As pesquisas que antecederam o pleito apontavam que a vantagem de Daniel Noboa havia diminuído desde o primeiro turno, levantando a possibilidade de um resultado mais equilibrado no segundo turno. As pesquisas do primeiro turno indicavam que Luisa González enfrentaria Jan Topic, mas o cenário mudou, destacando a imprevisibilidade do cenário político equatoriano.
O futuro do país
O Equador enfrentou um período eleitoral atípico e desafiador que culminou com a vitória de Daniel Noboa no segundo turno. Noboa deve assumir o cargo presidencial em dezembro, substituindo Guillermo Lasso, que antecipou as eleições após uma disputa com o Legislativo que ameaçava sua permanência no cargo devido a acusações de corrupção.

•••

**Tarefa solicitada:** Liste todas as pessoas citadas pelo nome no trecho acima sobre as eleições no Equador.

Entradas salvas
•••

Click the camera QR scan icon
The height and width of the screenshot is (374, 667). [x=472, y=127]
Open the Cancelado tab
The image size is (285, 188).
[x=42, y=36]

•••

**Resposta do exercício:** Daniel Noboa, Luisa González, Jan Topic, Guillermo Lasso